Assuming that you are referring to a 30 year fixed rate mortgage, the weighted average life (WAL) of the loan would be 30 years. This is because the interest rate and monthly payments on a 30 year fixed mortgage remain constant for the entire life of the loan. Therefore, each year of the loan is weighted equally and the average life of the loan is equal to the term of the loan.
What is weighted average coupon? A weighted average coupon (WAC) is a measure of the average interest rate paid on a bond or other fixed-income security, weighted by the market value of each security.
WAC is calculated by adding the market value of each security and dividing by the total market value of the securities. The resulting figure is the WAC.

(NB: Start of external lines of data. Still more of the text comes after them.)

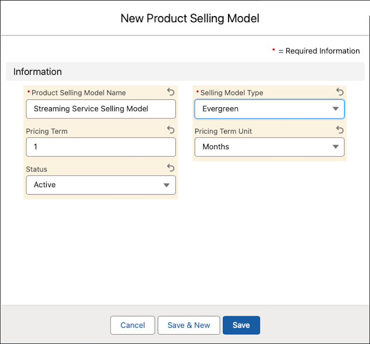
Task: Select the Cancel button
Action: click(x=133, y=325)
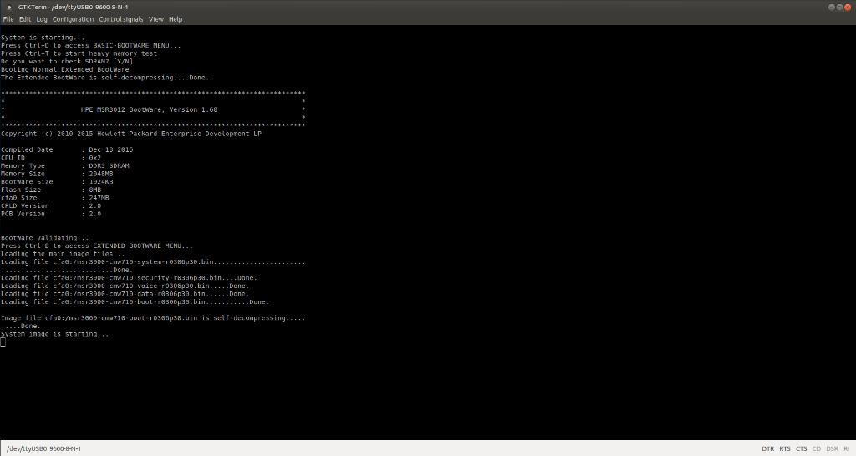Open the Log menu
This screenshot has height=456, width=856.
click(x=42, y=19)
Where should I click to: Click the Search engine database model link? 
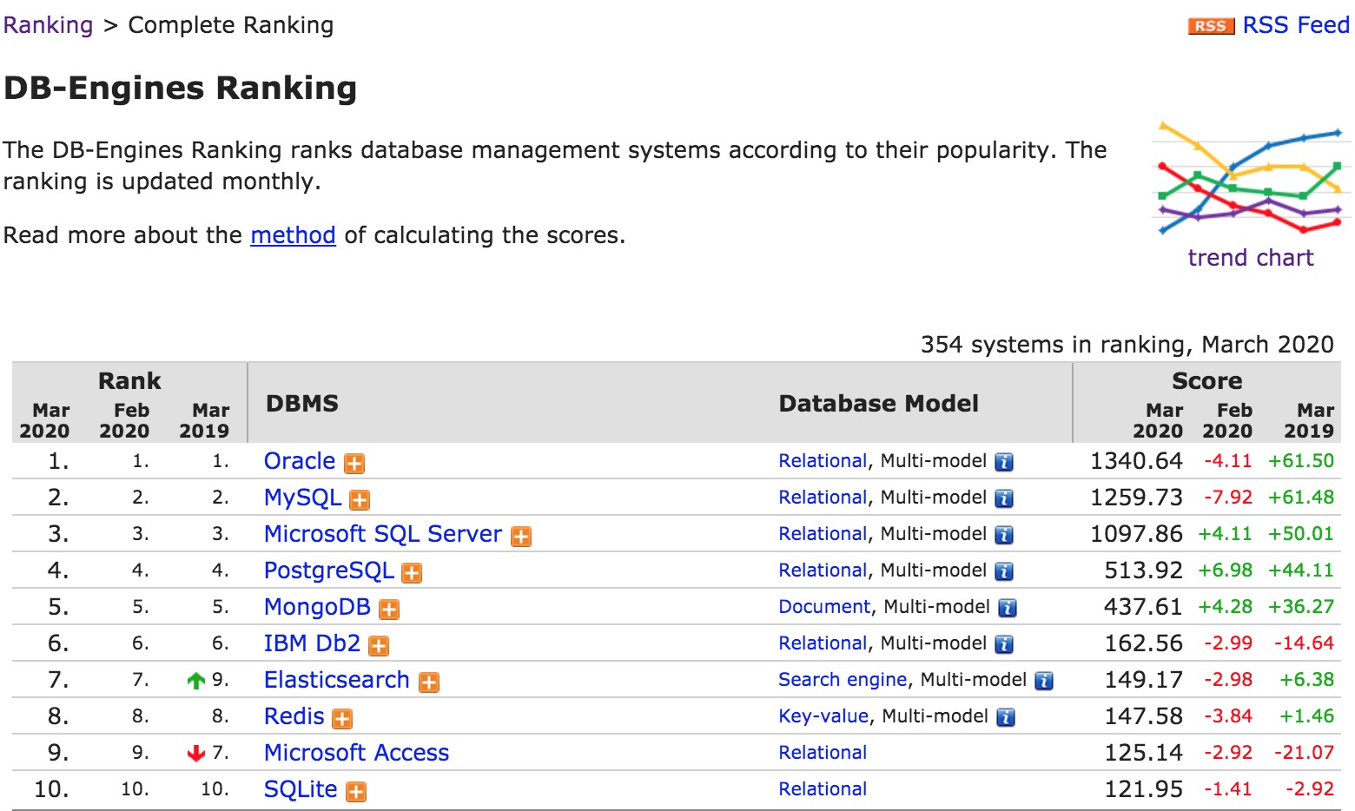842,680
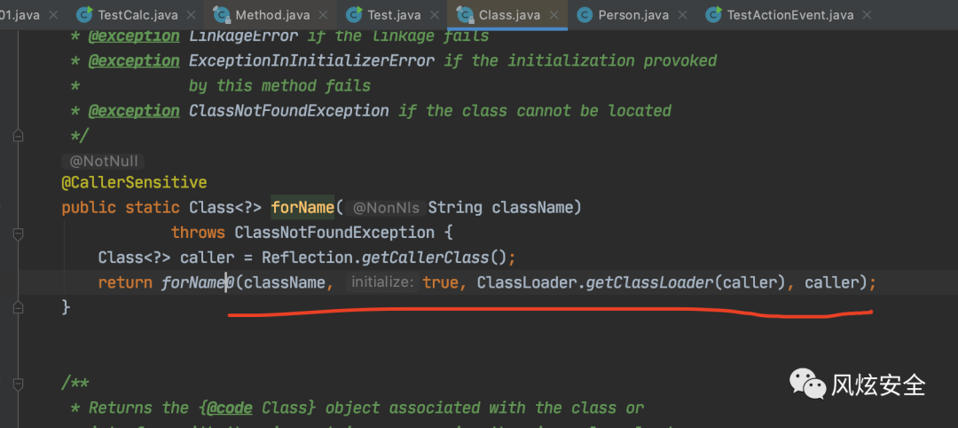Image resolution: width=958 pixels, height=428 pixels.
Task: Click the @NotNull inlay hint
Action: pyautogui.click(x=103, y=162)
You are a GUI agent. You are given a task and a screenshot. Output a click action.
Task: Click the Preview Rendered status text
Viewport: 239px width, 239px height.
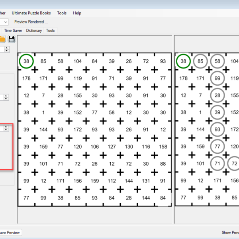pos(31,22)
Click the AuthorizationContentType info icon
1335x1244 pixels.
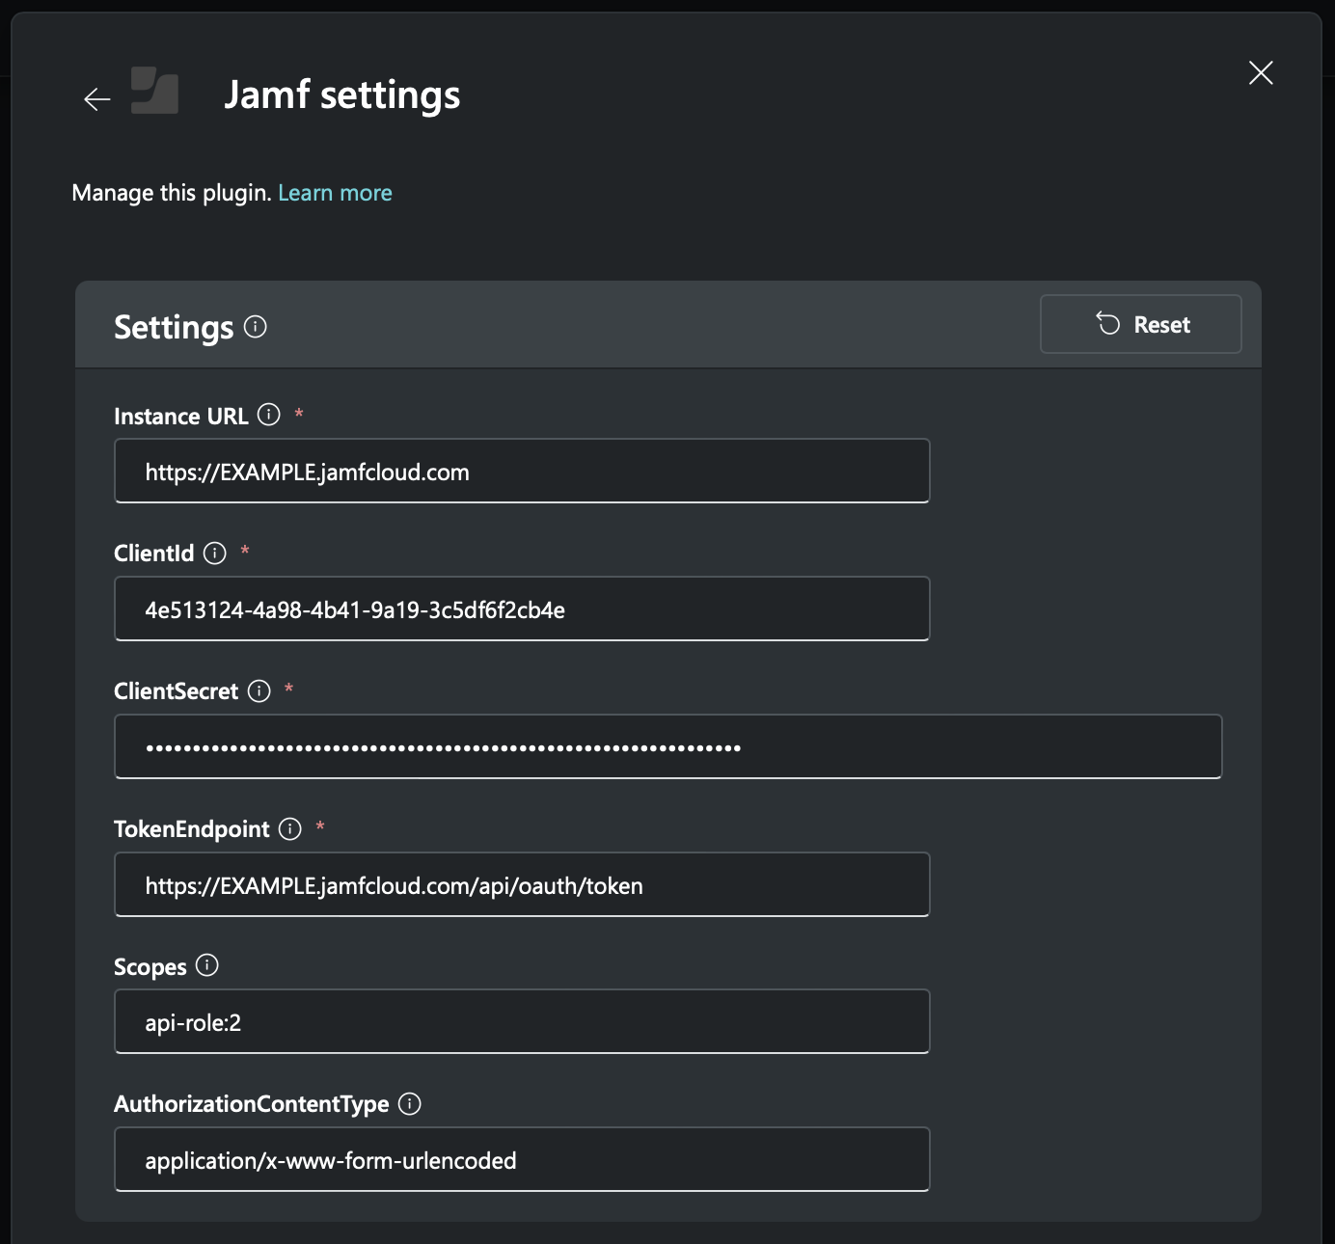click(x=409, y=1104)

WAC is generally used as a measure of the average interest rate paid on a bond portfolio. It is also sometimes used as a measure of the average interest rate paid on a group of bonds with similar characteristics.
WAC can be affected by changes in the market value of the securities in the portfolio. For example, if the market value of a security increases, the WAC will increase.
Weighted average coupon is one of several measures of average interest rate. Other measures include average coupon and yield to maturity. How do you calculate WAL in Excel? To calculate the weighted average loan (WAL) in Excel, you will need to use the SUMPRODUCT and SUM functions. The SUMPRODUCT function multiplies range of cells and returns the sum of the products, while the SUM function simply returns the sum of a given range of cells.
We will use the following data to calculate the WAL:
Loan 1: $100,000 at 5% interest
Loan 2: $200,000 at 7% interest
Loan 3: $300,000 at 9% interest
The weighted average loan can be calculated using the following formula:
In this formula, A1:A3 is the range of cells containing the loan amounts, and B1:B3 is the range of cells containing the interest rates. The result of this formula is 7.33%, which is the weighted average loan.
Is weighted mean and weighted average the same?
No, weighted mean and weighted average are not the same. Weighted mean is a type of average that takes into account the importance, or weight, of each value. Weighted average is a method used to calculate the average of a group of values in which each value is assigned a weight. How do you calculate weighted average spread? Weighted average spread is calculated by weighting the individual spreads of each loan by its respective loan balance, and then taking the average of those weighted spreads.